Il ya des livres comme ça qu'il faut prendre le temps de digérer. Laisser le temps aux mots, aux phrases de reposer, puis de s'envoler. Avant de pouvoir ouvrir d'autres pages.
Pétur est un petit garçon islandais presque comme les autres. Il vit avec son père, la voix la plus célèbre du pays. Sa maman sismique, Lara, a disparu un beau jour. Toute en fantaisie et en tendresse, son enfance va laisser la place à la souffrance de grandir, de se construire et de comprendre, enfin, que l'éloignement n'est pas une solution.
C'est peu dire que j'ai aimé. Göran Tunström a cette manière bien à lui de faire basculer son lecteur dans un monde onirique, où le merveilleux est chose courante. La musique des mots, des notes et la musique de la terre qui gronde façonnent ses personnages. On est emporté dès les premières lignes dan ce pays où la poésie est un moyen de respirer.
L'histoire se centre principalement sur la relation du père et du fils. On voit le regard tendre du petit garçon évoluer, se transformer, devenir plus dur, plus amer. On voit ses remords et l'amour qui malgré tout persiste. On lit la douleur d'un père qui voit son enfant s'éloigner de lui, ne plus le comprendre. Certaines pages exhalent la souffrance à en couper le souffle. C'est un beau roman sur l'identité, la quête de l'accomplissement de soi.
Les personnages, principaux et secondaires, m'ont un peu fait penser à ceux de Paasilina, dans ces attitudes burlesques, dans ces répliques qui font mouche, dans ces relations sur le fil du couteau. Mais avec la drôlerie en moins. Ce n'est pas un reproche. C'est juste différente et savoureux à sa manière. Et cela n'empêche pas l'humour d'être bien présent! La description du mode de gouvernement et des hommes politiques est d'ailleurs savoureuse. Il faut lire les pages où ils se retrouvent à jouer au scrabble ou à chanter de l'opéra! Et la guerre diplomatique provoquée par un ballon de foot est tout bonnement extraordinaire. Certains passages sont peut-être un tantinet longs, parfois un brin confus, mais globalement, j'ai passé un excellent moment.
"En fin de compte tout ce que nous vivons n'est que divagations de l'esprit. En fin de compte nous aurons quand même investi nos vies, écrit une chanson, qui s'attarde sur la surface de la terre une minute encore après que s'est tue la dernière note. C'est la raison pour laquelle cette bougie est ici, pour dire: il y a bien eu un récit, la flamme est faible, vacille faiblement."
Voir l'avis de Chimère.
Göran Tunström, Le buveur de lune, Actes Sud, Babel, 1997, 302 p.
Commentaires
Le titre en lui-même est déjà très beau et poétique. Si le contenu du livre est dans la même veine, on doit se régaler !

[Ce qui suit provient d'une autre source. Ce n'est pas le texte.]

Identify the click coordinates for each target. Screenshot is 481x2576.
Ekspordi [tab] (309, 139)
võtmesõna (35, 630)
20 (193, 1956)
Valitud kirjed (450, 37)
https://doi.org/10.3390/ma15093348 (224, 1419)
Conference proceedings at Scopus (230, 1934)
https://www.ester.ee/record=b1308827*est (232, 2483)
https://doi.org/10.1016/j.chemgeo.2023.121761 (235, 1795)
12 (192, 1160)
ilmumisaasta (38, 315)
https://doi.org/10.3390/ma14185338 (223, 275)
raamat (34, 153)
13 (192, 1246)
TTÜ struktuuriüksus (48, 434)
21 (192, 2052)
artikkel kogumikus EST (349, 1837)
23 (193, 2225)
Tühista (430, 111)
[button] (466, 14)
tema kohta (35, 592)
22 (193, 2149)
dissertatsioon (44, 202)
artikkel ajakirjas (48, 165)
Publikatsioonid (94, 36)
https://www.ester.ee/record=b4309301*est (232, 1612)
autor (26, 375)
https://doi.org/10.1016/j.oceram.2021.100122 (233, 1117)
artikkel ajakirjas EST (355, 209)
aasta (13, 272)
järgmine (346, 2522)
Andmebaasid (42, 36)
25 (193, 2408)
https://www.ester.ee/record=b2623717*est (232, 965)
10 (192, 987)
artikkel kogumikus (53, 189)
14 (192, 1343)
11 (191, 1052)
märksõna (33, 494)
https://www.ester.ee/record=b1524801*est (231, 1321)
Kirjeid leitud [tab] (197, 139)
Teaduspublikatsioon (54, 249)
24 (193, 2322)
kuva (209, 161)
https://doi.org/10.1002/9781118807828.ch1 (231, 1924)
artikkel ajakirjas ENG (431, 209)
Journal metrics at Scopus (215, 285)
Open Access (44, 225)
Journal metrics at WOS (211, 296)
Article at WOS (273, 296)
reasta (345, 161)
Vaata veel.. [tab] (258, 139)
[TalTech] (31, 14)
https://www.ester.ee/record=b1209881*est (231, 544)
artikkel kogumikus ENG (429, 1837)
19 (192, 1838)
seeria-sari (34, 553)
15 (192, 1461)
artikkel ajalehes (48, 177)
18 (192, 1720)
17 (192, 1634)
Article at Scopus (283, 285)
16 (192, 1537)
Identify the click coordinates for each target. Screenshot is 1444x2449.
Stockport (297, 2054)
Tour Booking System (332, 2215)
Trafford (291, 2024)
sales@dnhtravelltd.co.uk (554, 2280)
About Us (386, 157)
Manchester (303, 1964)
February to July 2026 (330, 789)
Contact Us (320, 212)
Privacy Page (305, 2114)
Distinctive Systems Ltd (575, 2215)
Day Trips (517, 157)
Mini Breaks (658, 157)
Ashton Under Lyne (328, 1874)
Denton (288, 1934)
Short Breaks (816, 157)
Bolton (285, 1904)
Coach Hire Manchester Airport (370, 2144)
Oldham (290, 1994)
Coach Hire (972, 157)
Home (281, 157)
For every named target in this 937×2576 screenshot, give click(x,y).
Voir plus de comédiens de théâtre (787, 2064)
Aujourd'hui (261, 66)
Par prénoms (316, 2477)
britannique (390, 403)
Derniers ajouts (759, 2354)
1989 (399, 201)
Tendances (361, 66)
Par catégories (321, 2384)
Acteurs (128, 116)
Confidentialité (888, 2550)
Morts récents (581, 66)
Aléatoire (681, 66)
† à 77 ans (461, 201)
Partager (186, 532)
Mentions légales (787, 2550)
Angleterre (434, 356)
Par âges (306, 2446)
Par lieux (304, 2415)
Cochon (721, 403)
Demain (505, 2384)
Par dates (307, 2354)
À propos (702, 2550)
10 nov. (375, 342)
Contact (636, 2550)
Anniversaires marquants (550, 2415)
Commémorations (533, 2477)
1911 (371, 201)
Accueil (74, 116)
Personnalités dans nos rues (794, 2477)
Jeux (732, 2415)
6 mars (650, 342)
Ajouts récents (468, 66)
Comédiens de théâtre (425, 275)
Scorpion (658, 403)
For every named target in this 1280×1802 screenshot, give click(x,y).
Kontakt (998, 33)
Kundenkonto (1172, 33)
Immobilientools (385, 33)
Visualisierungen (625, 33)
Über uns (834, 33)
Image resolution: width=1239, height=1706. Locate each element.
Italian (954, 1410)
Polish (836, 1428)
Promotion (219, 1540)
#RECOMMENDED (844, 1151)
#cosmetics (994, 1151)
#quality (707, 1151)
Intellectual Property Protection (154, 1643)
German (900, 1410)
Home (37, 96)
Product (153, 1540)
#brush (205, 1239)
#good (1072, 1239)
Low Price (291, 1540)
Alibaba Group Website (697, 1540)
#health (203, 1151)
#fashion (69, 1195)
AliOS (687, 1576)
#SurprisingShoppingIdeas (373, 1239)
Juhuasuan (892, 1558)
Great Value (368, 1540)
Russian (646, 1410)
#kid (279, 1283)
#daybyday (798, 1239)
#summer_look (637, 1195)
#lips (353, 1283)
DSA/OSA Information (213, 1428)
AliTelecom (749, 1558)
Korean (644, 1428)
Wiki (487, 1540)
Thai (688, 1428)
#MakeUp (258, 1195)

Le contenu est dans la même veine et plus! Je ne l'ai pas laché de la soirée et je n'ai même pas réussi à ouvrir un autre livre après l'avoir fini! Le moins qu'on puisse dire c'est qu'il m'a fait un effet boeuf!
Comment résister après un tel article, je ne peux que m'empresser de le noter ! ;-)
Très attirant ! Et le titre est superbe !
Merci merci *fière, fière fière*!
je le trouve aussi très pétique. C'est d'ailleurs ce qui m'a décidée!
Ah tu as retenu le même passage que moi. J'ai tellement adoré ce livre, j'ai du lire plus de dix fois de suite la première page. Tûnström est un magicien du verbe, ou alors son traducteur est un génie.
Je me demandais justement si je n'allais pas faire une ode aux traduceturs! C'est vrai! Nous faire lire de telles merveilles! Franchement, j'ai relu moi aussi plusieurs fois les premières pages, et j'ai fait partagé mon emerveillement à ceux qui m'entouraient! Quand aux dernières lignes... Il m'a fallu du temps pour redescendre!